Pemkot Tidore Mengikuti Sosialisasi Kitab Undang-Undang Hukum Pidana secara Daring
Abadikini.com, TIDORE – Staf Ahli Walikota Bidang Hukum, Politik dan Pemerintahan Marjan Djumati didampingi Kepala Bagian Hukum dan Hak Asasi Manusia Setda Kota Tidore Kepulauan Bonita S. Manggis serta Para Perwakilan Forkopimda Kota Tidore Kepulauan, mengikuti Sosialisasi Kitab Undang-Undang Hukum Pidana (KUHP) secara daring melalui zoom meeting di Ruang Rapat Walikota, Senin (30/1/2023).
Kegiatan sosialisasi ini atas kerjasama antara Fakultas Hukum Universitas Khairun bersama Masyarakat Hukum Pidana dan Kriminologi Indonesia (Mahupiki) berlangsung di Gamalama Ballroom Hotel Sahid Bela Ternate, dan diikuti oleh seluruh Forkopimda Kabupaten/Kota se Provinsi Maluku Utara secara daring maupun luring.
Hadir sebagai narasumber dalam sosialisasi ini, Pakar Hukum Pidana Universtas Gadjah Mada (UGM), Prof. Dr. Marcus Priyo Gunarto, Plt Dirjen Peraturan Perundang-Undangan Kemenkumham, Dr. Dhahana Putra, dan Ketua Senat Fakultas Hukum Universitas Indonesia (FH UI) Dr. Surastini Fitriasih,l.
Dalam pemaparannya, Prof. Dr. Marcus Priyo Gunarto, menjelaskan, satu keunggulan dari KUHP baru adalah hanya ada dua buku, yaitu buku satu ketentuan umum, dan buku dua tindak pidana. Seperti diketahui, KUHP baru ini masih dalam masa transisi selama tiga tahun semenjak disahkan dan akan mulai berlaku pada 2025 mendatang.
“KUHP kita sekarang itu hanya ada 2 buku, kalau di dalam WvS ada 3. Ketentuan umum Buku pertama, buku kedua tentang kejahatan, buku ketiga pelanggaran, nah kenapa kok hanya dibedakan menjadi 2 saja. Yaitu satu ketentuan umum dan tindak pidana. Karena perbedaan antara kejahatan dan pelanggaran itu di dalam konteks penegakan hukum dipandang tidak terlalu urgen,” Tutur Prof Marcus.
Menurutnya, selama tiga tahun sosialisasi sebelum KUHP yang baru diterapkan, reaksi itu akan terus ada sampai nantinya diterapkan akan ada pula reaksi masyarakat. Ia juga menambahkan bahwa terdapat perbedaan dalam KUHP baru dengan KUHP yang digunakan saat ini. Dibandingkan dengan KUHP buatan Belanda, KUHP baru memiliki banyak keunggulan.

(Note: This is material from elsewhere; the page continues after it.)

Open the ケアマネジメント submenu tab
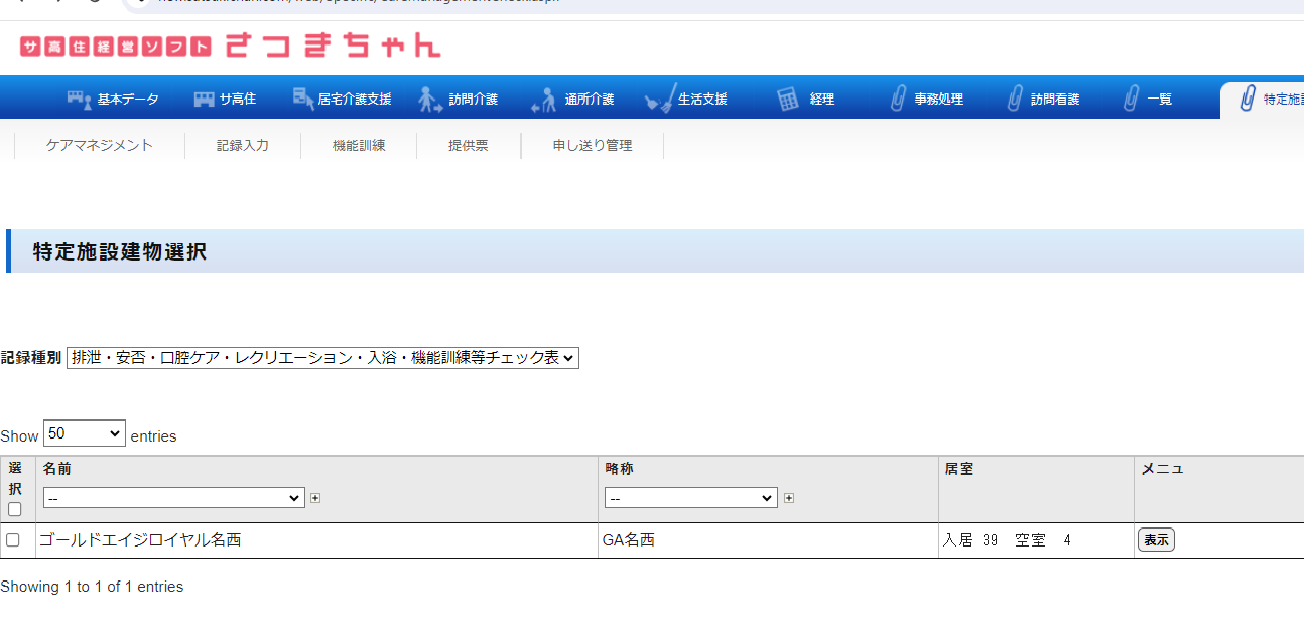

Di kesempatan yang sama, Dr. Dhahana Putra mengatakan, KUHP Kolonial Belanda atau WvS, sudah lama digunakan yakni sejak 1918, padahal memang Indonesia dijajah oleh Belanda 3 setengah abad. Artinya cukup lama Belanda menerapkan WvS, sejak 1885.
“Terdapat lima misi dari KUHP baru yaitu pertama rekodifikasi terbuka, kedua adalah harmonisasi, dimana saat Indonesia memiliki komitmen terkait hak asasi manusia. Sedangkan, ketiga adalah modernisasi, keempat aktualisasi. Selanjutnya Demokratisasi ini pun juga hal yang sangat penting untuk keseimbangan antara moralitas individual, sosial,” Jelas , Dr. Dhahana.
Sementara, Dr. Surastini Fitriasih di kesempatan tersebut mengatakan, KUHP baru ini memiliki beberapa keunggulan, salah satunya yang paling kasat mata adalah karena ini menggunakan bahasa Indonesia. Berbeda dengan WvS yang aslinya itu adalah berbahasa Belanda Kemudian banyak dilakukan penerjemahan penerjemahan yang tentunya sedikit banyak ada penafsiran dari masing masing penerjemah.